Red flags to watch for:

  • Suspicious URL: The page is hosted on kannage.xyz, not instagram.com. Legitimate Instagram login pages are only on official Instagram / Meta domains.
  • Generic design: While the page copies Instagram’s layout, the domain and lack of security indicators (e.g., valid SSL certificate matching Instagram) reveal its fraudulent nature.
  • Unsolicited login request: Instagram does not send links requiring users to log in to resolve account issues or claim rewards.
  • No personalization or two‑factor prompt: A real Instagram login may show a profile photo or ask for a verification code – this page does not.

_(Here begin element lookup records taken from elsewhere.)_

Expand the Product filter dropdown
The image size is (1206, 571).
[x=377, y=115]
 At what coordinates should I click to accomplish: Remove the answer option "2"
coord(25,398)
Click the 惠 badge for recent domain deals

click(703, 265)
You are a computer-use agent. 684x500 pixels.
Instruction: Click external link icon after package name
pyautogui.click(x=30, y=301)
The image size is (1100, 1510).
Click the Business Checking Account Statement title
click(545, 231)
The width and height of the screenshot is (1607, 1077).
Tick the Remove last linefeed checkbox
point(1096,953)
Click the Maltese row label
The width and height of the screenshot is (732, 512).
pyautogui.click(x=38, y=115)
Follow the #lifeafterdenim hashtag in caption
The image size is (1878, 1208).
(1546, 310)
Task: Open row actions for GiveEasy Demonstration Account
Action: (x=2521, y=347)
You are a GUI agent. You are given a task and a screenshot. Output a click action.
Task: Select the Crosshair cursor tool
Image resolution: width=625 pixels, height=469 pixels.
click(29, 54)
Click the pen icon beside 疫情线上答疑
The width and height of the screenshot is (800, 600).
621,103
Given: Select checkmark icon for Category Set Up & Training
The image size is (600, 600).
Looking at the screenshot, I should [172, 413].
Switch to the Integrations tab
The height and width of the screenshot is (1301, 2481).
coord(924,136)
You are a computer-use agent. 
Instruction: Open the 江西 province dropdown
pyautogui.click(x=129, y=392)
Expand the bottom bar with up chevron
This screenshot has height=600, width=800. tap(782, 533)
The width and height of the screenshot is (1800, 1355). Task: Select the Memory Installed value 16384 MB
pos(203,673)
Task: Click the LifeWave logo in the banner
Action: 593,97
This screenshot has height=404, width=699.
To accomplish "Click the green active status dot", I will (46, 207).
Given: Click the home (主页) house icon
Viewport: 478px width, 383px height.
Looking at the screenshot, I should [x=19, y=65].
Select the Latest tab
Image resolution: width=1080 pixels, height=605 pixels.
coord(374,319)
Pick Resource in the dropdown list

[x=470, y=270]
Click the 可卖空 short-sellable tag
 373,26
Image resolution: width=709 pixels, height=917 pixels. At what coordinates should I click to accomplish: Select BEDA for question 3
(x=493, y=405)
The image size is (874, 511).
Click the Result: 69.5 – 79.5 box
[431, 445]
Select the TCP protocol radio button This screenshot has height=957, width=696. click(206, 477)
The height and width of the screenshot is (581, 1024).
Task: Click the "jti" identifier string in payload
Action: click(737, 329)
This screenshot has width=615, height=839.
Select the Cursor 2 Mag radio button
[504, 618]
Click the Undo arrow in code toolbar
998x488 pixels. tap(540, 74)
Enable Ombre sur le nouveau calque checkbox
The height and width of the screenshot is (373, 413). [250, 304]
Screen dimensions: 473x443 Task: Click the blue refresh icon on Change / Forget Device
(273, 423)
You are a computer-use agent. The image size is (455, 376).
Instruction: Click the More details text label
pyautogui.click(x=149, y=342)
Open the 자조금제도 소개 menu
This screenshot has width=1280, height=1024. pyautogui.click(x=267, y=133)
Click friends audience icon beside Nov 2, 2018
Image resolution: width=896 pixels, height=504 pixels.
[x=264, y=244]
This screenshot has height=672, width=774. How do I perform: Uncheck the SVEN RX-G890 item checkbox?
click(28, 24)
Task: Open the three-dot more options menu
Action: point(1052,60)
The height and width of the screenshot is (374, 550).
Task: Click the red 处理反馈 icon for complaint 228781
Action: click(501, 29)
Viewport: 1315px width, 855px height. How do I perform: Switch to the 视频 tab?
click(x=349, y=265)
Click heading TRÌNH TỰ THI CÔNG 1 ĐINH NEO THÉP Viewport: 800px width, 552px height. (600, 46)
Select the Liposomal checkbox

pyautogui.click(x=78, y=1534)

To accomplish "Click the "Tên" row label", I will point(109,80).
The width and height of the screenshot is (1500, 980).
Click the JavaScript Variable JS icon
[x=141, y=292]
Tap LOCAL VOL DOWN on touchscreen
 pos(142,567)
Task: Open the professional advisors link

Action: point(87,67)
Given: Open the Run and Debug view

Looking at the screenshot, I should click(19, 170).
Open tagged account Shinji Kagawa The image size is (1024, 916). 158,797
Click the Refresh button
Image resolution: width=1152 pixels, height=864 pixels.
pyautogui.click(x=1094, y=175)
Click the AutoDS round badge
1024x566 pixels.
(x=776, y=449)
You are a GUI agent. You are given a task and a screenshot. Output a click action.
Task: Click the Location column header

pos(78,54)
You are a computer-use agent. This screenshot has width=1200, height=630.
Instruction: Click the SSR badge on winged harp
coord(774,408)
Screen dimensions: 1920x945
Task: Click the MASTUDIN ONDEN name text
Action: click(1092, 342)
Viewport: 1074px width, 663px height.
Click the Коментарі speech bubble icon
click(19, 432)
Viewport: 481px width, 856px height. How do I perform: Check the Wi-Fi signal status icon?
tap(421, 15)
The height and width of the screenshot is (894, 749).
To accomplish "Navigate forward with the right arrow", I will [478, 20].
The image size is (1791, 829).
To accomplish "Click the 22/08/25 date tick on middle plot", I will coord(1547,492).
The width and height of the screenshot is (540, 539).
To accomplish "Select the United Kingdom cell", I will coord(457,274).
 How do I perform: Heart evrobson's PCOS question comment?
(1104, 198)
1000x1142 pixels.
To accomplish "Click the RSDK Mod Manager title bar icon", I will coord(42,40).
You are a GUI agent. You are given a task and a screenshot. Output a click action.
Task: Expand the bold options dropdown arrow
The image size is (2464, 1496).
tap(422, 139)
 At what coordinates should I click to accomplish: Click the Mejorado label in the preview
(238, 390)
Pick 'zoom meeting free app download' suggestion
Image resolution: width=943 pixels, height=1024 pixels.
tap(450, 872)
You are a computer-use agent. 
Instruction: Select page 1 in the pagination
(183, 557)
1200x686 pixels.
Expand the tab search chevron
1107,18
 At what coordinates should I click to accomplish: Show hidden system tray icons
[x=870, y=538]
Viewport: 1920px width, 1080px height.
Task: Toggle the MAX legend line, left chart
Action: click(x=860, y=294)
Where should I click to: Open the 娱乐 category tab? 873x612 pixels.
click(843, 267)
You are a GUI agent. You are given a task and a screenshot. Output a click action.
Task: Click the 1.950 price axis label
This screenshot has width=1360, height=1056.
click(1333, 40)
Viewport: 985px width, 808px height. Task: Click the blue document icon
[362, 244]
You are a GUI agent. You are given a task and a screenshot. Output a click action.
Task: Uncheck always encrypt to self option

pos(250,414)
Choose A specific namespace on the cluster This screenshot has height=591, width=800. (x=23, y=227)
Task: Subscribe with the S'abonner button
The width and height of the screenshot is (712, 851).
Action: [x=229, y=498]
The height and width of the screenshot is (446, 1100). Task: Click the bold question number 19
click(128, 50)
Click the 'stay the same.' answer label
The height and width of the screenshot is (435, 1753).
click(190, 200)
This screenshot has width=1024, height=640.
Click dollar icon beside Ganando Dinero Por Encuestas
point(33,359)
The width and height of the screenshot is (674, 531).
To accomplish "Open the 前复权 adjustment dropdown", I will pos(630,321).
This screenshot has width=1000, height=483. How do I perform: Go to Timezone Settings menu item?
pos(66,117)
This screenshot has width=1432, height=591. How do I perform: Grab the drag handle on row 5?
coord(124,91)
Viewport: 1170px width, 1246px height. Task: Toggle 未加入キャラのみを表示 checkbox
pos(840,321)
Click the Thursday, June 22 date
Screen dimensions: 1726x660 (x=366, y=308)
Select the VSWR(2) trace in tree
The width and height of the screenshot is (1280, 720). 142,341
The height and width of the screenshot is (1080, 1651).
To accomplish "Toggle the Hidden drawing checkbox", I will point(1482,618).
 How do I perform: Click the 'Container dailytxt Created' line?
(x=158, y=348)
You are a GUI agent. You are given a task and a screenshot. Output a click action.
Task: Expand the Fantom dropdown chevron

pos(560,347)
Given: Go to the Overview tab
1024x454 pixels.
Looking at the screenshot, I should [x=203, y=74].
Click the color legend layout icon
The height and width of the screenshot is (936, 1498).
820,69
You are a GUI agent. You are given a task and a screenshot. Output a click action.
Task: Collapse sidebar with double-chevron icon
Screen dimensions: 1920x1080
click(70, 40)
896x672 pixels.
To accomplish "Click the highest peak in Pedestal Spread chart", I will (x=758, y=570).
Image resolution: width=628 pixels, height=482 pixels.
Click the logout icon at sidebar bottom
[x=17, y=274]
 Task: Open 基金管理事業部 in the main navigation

What to do if you encounter this:

  • Do not enter your username, phone number, email, or password.
  • If you have already entered your credentials, change your Instagram password immediately and enable two‑factor authentication (2FA). Also check for any unauthorized activity or connected apps.
  • Always access Instagram by typing instagram.com directly into your browser or using the official app.

Protective measures:

  • Bookmark the official Instagram login page and use that bookmark.
  • Use a password manager – it will autofill only on legitimate instagram.com domains.
  • Enable two‑factor authentication on your Instagram account.
  • Be suspicious of any unsolicited message that asks you to log in via a link.